Collected data entries
------------------------------

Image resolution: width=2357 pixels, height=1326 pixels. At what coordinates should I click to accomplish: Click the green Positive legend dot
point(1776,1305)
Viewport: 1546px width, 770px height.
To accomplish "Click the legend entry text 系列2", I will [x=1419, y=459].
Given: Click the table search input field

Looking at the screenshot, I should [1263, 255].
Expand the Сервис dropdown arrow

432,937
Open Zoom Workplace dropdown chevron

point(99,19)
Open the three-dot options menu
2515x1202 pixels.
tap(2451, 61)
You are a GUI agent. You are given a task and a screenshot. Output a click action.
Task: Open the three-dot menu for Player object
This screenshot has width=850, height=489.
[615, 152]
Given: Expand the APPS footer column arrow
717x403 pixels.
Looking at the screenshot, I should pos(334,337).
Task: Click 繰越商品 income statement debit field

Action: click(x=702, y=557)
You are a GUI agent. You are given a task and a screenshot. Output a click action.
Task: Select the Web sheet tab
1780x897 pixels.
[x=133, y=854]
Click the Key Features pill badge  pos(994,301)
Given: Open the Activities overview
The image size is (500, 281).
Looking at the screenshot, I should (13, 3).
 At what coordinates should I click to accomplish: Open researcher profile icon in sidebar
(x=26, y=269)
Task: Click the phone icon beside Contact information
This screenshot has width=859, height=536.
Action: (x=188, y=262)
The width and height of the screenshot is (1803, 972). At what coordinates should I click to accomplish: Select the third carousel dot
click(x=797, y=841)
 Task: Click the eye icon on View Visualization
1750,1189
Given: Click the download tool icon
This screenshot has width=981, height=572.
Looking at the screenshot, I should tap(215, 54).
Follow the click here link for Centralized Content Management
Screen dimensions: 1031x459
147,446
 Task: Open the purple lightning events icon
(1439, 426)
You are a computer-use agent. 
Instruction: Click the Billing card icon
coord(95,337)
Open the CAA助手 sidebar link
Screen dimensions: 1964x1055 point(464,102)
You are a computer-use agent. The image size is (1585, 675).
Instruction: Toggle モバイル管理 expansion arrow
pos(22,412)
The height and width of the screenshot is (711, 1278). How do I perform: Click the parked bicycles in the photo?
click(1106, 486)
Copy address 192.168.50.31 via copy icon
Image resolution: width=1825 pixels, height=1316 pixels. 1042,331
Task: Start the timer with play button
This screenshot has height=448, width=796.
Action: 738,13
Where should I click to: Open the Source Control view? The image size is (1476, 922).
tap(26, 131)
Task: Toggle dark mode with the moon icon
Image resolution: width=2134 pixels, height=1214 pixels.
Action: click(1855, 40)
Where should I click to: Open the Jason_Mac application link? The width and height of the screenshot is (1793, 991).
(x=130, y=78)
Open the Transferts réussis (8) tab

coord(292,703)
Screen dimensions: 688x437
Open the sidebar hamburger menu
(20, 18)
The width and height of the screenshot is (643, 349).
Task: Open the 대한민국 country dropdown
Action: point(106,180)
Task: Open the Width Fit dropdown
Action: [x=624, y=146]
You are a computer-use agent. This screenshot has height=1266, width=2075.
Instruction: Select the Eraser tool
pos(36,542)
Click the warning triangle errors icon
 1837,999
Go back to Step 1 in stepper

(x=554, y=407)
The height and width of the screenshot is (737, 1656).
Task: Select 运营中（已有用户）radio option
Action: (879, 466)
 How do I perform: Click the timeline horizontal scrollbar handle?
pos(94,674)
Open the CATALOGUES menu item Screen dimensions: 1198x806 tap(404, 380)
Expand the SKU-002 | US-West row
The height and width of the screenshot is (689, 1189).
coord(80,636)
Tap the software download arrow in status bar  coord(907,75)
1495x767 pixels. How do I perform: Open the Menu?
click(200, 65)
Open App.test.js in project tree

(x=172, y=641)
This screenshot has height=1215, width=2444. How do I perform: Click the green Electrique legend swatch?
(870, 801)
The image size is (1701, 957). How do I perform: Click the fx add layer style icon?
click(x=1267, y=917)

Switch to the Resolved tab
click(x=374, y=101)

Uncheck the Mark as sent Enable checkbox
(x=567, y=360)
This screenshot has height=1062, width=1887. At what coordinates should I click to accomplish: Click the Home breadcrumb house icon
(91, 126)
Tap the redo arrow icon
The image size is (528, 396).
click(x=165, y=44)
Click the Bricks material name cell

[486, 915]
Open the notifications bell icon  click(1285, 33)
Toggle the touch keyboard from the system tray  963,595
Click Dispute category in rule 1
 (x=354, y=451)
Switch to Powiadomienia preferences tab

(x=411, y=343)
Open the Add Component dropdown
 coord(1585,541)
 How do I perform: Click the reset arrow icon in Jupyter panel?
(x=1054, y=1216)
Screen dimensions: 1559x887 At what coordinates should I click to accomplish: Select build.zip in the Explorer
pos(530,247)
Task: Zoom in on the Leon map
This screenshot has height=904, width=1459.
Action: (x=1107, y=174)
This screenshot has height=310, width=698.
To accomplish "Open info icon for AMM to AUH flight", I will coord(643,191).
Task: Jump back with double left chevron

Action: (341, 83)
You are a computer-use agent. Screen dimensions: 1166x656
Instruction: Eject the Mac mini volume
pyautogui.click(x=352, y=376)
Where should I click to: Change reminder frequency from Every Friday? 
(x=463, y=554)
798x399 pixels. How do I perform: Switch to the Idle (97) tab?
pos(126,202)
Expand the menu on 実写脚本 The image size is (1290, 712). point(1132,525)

------------------------------

[About this task] Would you set down all the lines above, exactly and in full?

[Final answer]
Image resolution: width=2357 pixels, height=1326 pixels. At what coordinates should I click to accomplish: Click the green Positive legend dot
point(1776,1305)
Viewport: 1546px width, 770px height.
To accomplish "Click the legend entry text 系列2", I will [x=1419, y=459].
Given: Click the table search input field

Looking at the screenshot, I should [1263, 255].
Expand the Сервис dropdown arrow

432,937
Open Zoom Workplace dropdown chevron

point(99,19)
Open the three-dot options menu
2515x1202 pixels.
tap(2451, 61)
You are a GUI agent. You are given a task and a screenshot. Output a click action.
Task: Open the three-dot menu for Player object
This screenshot has width=850, height=489.
[615, 152]
Given: Expand the APPS footer column arrow
717x403 pixels.
Looking at the screenshot, I should pos(334,337).
Task: Click 繰越商品 income statement debit field

Action: click(x=702, y=557)
You are a GUI agent. You are given a task and a screenshot. Output a click action.
Task: Select the Web sheet tab
1780x897 pixels.
[x=133, y=854]
Click the Key Features pill badge  pos(994,301)
Given: Open the Activities overview
The image size is (500, 281).
Looking at the screenshot, I should (13, 3).
 At what coordinates should I click to accomplish: Open researcher profile icon in sidebar
(x=26, y=269)
Task: Click the phone icon beside Contact information
This screenshot has width=859, height=536.
Action: (x=188, y=262)
The width and height of the screenshot is (1803, 972). At what coordinates should I click to accomplish: Select the third carousel dot
click(x=797, y=841)
 Task: Click the eye icon on View Visualization
1750,1189
Given: Click the download tool icon
This screenshot has width=981, height=572.
Looking at the screenshot, I should tap(215, 54).
Follow the click here link for Centralized Content Management
Screen dimensions: 1031x459
147,446
 Task: Open the purple lightning events icon
(1439, 426)
You are a computer-use agent. 
Instruction: Click the Billing card icon
coord(95,337)
Open the CAA助手 sidebar link
Screen dimensions: 1964x1055 point(464,102)
You are a computer-use agent. The image size is (1585, 675).
Instruction: Toggle モバイル管理 expansion arrow
pos(22,412)
The height and width of the screenshot is (711, 1278). How do I perform: Click the parked bicycles in the photo?
click(1106, 486)
Copy address 192.168.50.31 via copy icon
Image resolution: width=1825 pixels, height=1316 pixels. 1042,331
Task: Start the timer with play button
This screenshot has height=448, width=796.
Action: 738,13
Where should I click to: Open the Source Control view? The image size is (1476, 922).
tap(26, 131)
Task: Toggle dark mode with the moon icon
Image resolution: width=2134 pixels, height=1214 pixels.
Action: click(1855, 40)
Where should I click to: Open the Jason_Mac application link? The width and height of the screenshot is (1793, 991).
(x=130, y=78)
Open the Transferts réussis (8) tab

coord(292,703)
Screen dimensions: 688x437
Open the sidebar hamburger menu
(20, 18)
The width and height of the screenshot is (643, 349).
Task: Open the 대한민국 country dropdown
Action: point(106,180)
Task: Open the Width Fit dropdown
Action: [x=624, y=146]
You are a computer-use agent. This screenshot has height=1266, width=2075.
Instruction: Select the Eraser tool
pos(36,542)
Click the warning triangle errors icon
 1837,999
Go back to Step 1 in stepper

(x=554, y=407)
The height and width of the screenshot is (737, 1656).
Task: Select 运营中（已有用户）radio option
Action: (879, 466)
 How do I perform: Click the timeline horizontal scrollbar handle?
pos(94,674)
Open the CATALOGUES menu item Screen dimensions: 1198x806 tap(404, 380)
Expand the SKU-002 | US-West row
The height and width of the screenshot is (689, 1189).
coord(80,636)
Tap the software download arrow in status bar  coord(907,75)
1495x767 pixels. How do I perform: Open the Menu?
click(200, 65)
Open App.test.js in project tree

(x=172, y=641)
This screenshot has height=1215, width=2444. How do I perform: Click the green Electrique legend swatch?
(870, 801)
The image size is (1701, 957). How do I perform: Click the fx add layer style icon?
click(x=1267, y=917)

Switch to the Resolved tab
click(x=374, y=101)

Uncheck the Mark as sent Enable checkbox
(x=567, y=360)
This screenshot has height=1062, width=1887. At what coordinates should I click to accomplish: Click the Home breadcrumb house icon
(91, 126)
Tap the redo arrow icon
The image size is (528, 396).
click(x=165, y=44)
Click the Bricks material name cell

[486, 915]
Open the notifications bell icon  click(1285, 33)
Toggle the touch keyboard from the system tray  963,595
Click Dispute category in rule 1
 (x=354, y=451)
Switch to Powiadomienia preferences tab

(x=411, y=343)
Open the Add Component dropdown
 coord(1585,541)
 How do I perform: Click the reset arrow icon in Jupyter panel?
(x=1054, y=1216)
Screen dimensions: 1559x887 At what coordinates should I click to accomplish: Select build.zip in the Explorer
pos(530,247)
Task: Zoom in on the Leon map
This screenshot has height=904, width=1459.
Action: (x=1107, y=174)
This screenshot has height=310, width=698.
To accomplish "Open info icon for AMM to AUH flight", I will coord(643,191).
Task: Jump back with double left chevron

Action: (341, 83)
You are a computer-use agent. Screen dimensions: 1166x656
Instruction: Eject the Mac mini volume
pyautogui.click(x=352, y=376)
Where should I click to: Change reminder frequency from Every Friday? 
(x=463, y=554)
798x399 pixels. How do I perform: Switch to the Idle (97) tab?
pos(126,202)
Expand the menu on 実写脚本 The image size is (1290, 712). point(1132,525)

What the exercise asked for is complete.